WORK TASK:
Starting at the line with "Screen dimensions: 507x273", set down each line of the entries below through the last one, exactly as it stands.

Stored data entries
══════════
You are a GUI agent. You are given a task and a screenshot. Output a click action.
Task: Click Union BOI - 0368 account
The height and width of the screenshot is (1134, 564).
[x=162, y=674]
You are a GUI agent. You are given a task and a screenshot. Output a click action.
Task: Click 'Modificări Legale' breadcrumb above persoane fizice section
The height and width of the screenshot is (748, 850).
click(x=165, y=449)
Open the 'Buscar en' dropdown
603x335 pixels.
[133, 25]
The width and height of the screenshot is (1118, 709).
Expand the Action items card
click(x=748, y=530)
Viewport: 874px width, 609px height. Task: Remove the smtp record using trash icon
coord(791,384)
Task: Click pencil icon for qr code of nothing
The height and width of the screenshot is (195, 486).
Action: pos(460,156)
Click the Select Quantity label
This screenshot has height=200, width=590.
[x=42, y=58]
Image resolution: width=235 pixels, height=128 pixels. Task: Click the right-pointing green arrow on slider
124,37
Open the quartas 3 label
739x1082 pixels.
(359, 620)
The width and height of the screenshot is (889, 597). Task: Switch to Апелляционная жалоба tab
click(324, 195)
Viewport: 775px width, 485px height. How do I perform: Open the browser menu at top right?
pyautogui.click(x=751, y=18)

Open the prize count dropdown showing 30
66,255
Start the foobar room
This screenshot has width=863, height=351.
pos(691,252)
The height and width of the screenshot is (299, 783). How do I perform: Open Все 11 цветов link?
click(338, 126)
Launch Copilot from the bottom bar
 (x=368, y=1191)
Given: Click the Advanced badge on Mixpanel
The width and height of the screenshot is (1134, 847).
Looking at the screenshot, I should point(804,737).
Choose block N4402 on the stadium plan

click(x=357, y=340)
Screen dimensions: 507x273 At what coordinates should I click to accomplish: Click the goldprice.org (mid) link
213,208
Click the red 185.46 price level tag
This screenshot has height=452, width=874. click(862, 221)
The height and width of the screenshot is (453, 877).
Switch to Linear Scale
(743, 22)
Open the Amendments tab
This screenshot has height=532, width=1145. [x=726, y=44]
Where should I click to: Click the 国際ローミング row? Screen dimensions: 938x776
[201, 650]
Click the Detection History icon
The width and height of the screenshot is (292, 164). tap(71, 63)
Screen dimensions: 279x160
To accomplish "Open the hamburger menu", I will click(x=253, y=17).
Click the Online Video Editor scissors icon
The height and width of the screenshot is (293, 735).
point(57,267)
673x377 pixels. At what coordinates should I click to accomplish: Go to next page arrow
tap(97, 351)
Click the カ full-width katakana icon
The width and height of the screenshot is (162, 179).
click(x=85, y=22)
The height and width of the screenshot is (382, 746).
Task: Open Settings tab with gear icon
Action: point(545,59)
══════════
SOLUTION:
Screen dimensions: 507x273 At what coordinates should I click to accomplish: Click the goldprice.org (mid) link
213,208
Click the red 185.46 price level tag
This screenshot has height=452, width=874. click(862, 221)
The height and width of the screenshot is (453, 877).
Switch to Linear Scale
(743, 22)
Open the Amendments tab
This screenshot has height=532, width=1145. [x=726, y=44]
Where should I click to: Click the 国際ローミング row? Screen dimensions: 938x776
[201, 650]
Click the Detection History icon
The width and height of the screenshot is (292, 164). tap(71, 63)
Screen dimensions: 279x160
To accomplish "Open the hamburger menu", I will click(x=253, y=17).
Click the Online Video Editor scissors icon
The height and width of the screenshot is (293, 735).
point(57,267)
673x377 pixels. At what coordinates should I click to accomplish: Go to next page arrow
tap(97, 351)
Click the カ full-width katakana icon
The width and height of the screenshot is (162, 179).
click(x=85, y=22)
The height and width of the screenshot is (382, 746).
Task: Open Settings tab with gear icon
Action: point(545,59)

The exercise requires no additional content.